The records:
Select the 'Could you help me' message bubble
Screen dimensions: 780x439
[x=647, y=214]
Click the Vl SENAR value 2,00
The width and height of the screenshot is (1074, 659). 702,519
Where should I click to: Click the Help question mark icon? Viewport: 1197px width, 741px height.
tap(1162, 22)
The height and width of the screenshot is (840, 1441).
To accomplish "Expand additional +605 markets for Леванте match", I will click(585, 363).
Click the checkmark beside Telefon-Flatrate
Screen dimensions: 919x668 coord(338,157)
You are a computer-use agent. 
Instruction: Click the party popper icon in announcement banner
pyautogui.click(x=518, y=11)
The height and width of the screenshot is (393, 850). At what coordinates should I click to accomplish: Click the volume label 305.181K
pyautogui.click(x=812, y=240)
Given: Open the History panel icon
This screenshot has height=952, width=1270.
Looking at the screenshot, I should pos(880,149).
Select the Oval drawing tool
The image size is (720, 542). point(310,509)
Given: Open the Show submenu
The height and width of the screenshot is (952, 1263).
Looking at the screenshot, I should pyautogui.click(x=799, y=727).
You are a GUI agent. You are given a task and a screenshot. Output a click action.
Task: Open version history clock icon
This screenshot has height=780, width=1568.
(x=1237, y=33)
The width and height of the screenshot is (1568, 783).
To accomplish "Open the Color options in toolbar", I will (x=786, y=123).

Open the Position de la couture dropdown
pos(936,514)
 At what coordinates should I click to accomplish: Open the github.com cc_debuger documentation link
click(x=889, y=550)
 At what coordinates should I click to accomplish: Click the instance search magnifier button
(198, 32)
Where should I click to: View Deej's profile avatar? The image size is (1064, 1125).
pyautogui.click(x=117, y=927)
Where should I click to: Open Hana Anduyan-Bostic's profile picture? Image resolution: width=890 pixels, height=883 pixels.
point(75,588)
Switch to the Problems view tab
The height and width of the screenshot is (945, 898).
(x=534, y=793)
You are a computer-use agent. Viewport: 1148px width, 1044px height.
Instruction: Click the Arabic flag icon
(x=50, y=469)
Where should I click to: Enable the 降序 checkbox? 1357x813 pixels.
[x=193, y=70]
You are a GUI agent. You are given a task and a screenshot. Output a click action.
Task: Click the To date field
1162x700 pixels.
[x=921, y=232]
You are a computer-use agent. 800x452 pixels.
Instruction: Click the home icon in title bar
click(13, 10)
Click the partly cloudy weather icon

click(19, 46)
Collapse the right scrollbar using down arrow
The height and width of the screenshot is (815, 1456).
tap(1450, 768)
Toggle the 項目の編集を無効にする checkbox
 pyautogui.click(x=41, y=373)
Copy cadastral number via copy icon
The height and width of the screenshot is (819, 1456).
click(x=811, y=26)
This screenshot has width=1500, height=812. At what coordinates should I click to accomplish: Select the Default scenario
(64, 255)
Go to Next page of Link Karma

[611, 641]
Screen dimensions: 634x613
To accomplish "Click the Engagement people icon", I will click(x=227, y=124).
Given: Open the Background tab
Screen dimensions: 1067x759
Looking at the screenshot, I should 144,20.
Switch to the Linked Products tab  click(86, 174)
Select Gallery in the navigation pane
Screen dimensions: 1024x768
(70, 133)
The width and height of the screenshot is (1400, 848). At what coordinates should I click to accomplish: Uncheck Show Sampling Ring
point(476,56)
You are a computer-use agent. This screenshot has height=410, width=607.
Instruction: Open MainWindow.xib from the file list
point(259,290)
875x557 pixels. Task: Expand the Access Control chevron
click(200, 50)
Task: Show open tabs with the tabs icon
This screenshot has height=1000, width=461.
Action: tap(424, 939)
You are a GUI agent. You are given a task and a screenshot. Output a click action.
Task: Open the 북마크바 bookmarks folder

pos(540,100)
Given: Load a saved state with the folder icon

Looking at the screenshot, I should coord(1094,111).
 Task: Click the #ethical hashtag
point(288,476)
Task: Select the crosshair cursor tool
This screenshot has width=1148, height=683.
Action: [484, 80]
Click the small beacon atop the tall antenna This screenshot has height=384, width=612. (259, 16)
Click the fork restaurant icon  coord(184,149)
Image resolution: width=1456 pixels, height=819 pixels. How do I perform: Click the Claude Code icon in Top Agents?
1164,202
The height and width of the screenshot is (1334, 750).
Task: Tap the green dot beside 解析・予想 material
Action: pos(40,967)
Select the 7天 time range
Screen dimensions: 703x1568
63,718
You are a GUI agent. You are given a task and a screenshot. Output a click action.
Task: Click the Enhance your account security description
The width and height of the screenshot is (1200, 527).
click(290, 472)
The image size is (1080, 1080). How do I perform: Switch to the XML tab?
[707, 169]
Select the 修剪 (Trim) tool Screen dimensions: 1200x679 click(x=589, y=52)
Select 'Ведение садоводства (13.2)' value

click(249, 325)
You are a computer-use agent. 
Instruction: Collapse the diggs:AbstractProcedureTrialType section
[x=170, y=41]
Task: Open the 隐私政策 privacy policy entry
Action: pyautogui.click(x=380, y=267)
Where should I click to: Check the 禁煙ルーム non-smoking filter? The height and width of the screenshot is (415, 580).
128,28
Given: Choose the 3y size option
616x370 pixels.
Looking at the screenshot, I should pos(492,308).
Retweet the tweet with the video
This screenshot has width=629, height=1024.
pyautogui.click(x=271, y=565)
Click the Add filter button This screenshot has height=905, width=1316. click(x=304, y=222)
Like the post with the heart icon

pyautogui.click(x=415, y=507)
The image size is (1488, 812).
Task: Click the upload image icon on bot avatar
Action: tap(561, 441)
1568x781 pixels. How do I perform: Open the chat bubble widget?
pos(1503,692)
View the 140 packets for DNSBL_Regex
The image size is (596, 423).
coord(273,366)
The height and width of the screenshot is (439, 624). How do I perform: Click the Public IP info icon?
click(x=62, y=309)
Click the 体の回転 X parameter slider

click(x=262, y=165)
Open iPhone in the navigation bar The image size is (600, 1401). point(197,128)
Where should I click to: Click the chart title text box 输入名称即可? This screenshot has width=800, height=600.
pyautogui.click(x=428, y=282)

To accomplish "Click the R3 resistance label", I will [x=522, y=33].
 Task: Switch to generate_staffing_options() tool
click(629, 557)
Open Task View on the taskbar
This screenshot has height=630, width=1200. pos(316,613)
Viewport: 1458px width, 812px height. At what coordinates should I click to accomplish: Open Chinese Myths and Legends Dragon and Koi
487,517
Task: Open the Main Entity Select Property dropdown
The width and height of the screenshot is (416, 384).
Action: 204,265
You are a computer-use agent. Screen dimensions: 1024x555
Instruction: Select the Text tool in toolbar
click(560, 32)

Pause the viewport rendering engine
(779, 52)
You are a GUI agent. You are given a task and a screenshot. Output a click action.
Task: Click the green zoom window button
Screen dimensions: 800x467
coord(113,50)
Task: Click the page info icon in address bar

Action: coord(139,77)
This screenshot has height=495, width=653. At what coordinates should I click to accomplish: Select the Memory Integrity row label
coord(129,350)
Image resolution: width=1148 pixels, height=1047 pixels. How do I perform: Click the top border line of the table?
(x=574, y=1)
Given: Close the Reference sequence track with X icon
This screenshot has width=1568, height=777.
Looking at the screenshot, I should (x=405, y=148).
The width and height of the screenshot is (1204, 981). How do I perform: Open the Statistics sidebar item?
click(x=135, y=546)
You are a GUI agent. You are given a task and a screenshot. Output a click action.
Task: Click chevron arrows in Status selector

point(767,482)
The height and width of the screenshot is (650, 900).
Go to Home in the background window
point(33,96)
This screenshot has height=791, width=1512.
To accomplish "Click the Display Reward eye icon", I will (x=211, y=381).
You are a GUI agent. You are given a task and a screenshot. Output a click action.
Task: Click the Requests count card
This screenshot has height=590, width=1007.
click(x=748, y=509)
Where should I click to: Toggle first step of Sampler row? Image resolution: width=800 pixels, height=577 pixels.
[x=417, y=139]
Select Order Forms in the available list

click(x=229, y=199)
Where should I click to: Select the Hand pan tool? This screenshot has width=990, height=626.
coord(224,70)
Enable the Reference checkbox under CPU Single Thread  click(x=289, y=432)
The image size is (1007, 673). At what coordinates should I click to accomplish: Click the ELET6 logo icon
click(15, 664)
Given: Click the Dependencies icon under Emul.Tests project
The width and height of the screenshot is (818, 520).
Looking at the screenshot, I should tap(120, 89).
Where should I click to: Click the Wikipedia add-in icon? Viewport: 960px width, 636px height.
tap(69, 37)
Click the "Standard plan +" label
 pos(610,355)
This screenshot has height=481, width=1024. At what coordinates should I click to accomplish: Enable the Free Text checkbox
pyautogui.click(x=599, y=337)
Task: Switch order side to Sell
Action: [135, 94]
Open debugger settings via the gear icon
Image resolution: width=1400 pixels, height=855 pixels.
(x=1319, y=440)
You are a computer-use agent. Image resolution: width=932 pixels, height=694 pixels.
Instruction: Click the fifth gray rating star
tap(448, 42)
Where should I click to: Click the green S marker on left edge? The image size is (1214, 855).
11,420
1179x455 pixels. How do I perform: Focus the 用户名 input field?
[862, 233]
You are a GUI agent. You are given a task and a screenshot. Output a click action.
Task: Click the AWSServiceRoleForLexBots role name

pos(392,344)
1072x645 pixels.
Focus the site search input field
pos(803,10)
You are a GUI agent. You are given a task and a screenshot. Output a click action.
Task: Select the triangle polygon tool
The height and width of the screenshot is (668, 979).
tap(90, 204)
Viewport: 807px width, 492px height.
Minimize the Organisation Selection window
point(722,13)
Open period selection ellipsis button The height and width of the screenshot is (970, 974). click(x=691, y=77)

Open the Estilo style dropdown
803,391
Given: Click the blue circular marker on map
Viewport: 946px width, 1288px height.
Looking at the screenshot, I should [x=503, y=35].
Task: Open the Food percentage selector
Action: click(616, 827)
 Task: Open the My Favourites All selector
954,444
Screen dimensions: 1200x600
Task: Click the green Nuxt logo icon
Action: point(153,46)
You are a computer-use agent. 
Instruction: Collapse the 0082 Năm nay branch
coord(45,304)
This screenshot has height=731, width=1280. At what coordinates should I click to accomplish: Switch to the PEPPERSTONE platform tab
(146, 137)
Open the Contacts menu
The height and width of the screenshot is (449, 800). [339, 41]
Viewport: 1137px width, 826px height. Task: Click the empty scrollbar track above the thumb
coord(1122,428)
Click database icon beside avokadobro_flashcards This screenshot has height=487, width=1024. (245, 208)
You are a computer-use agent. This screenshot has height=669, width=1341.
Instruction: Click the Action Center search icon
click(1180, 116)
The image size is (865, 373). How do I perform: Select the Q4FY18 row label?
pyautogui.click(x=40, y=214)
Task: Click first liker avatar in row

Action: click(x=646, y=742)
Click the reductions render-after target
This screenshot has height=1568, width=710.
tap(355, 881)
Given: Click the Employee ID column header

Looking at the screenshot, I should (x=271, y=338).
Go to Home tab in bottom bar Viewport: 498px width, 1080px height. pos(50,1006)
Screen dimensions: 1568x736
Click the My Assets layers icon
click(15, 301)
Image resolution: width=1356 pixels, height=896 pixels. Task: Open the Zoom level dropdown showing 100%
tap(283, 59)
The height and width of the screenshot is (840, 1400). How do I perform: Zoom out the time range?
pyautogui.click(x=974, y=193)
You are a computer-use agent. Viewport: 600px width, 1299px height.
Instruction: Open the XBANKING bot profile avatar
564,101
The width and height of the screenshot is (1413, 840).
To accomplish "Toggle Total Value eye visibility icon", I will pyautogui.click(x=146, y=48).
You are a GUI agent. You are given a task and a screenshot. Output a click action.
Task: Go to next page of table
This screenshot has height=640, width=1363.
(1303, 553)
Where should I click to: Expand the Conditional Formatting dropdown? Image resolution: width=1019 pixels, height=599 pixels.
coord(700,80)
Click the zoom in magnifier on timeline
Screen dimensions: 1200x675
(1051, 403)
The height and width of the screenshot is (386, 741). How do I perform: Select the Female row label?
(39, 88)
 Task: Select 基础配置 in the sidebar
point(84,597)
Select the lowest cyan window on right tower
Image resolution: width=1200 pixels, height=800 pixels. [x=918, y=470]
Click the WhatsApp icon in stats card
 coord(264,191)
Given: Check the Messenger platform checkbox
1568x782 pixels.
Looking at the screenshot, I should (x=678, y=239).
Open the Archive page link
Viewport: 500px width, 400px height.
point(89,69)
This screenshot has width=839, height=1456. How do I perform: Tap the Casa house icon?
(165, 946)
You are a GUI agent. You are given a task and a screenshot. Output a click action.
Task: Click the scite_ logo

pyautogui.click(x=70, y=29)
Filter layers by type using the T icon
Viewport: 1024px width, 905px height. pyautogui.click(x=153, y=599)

What to work on: Copy out the entries starting with the line containing "Select 'Ведение садоводства (13.2)' value" and going on through the line containing "This screenshot has height=630, width=1200.", with no change to any character.

Finished exercise:
Select 'Ведение садоводства (13.2)' value

click(249, 325)
You are a computer-use agent. 
Instruction: Collapse the diggs:AbstractProcedureTrialType section
[x=170, y=41]
Task: Open the 隐私政策 privacy policy entry
Action: pyautogui.click(x=380, y=267)
Where should I click to: Check the 禁煙ルーム non-smoking filter? The height and width of the screenshot is (415, 580).
128,28
Given: Choose the 3y size option
616x370 pixels.
Looking at the screenshot, I should pos(492,308).
Retweet the tweet with the video
This screenshot has width=629, height=1024.
pyautogui.click(x=271, y=565)
Click the Add filter button This screenshot has height=905, width=1316. click(x=304, y=222)
Like the post with the heart icon

pyautogui.click(x=415, y=507)
The image size is (1488, 812).
Task: Click the upload image icon on bot avatar
Action: tap(561, 441)
1568x781 pixels. How do I perform: Open the chat bubble widget?
pos(1503,692)
View the 140 packets for DNSBL_Regex
The image size is (596, 423).
coord(273,366)
The height and width of the screenshot is (439, 624). How do I perform: Click the Public IP info icon?
click(x=62, y=309)
Click the 体の回転 X parameter slider

click(x=262, y=165)
Open iPhone in the navigation bar The image size is (600, 1401). point(197,128)
Where should I click to: Click the chart title text box 输入名称即可? This screenshot has width=800, height=600.
pyautogui.click(x=428, y=282)

To accomplish "Click the R3 resistance label", I will [x=522, y=33].
 Task: Switch to generate_staffing_options() tool
click(629, 557)
Open Task View on the taskbar
This screenshot has height=630, width=1200. pos(316,613)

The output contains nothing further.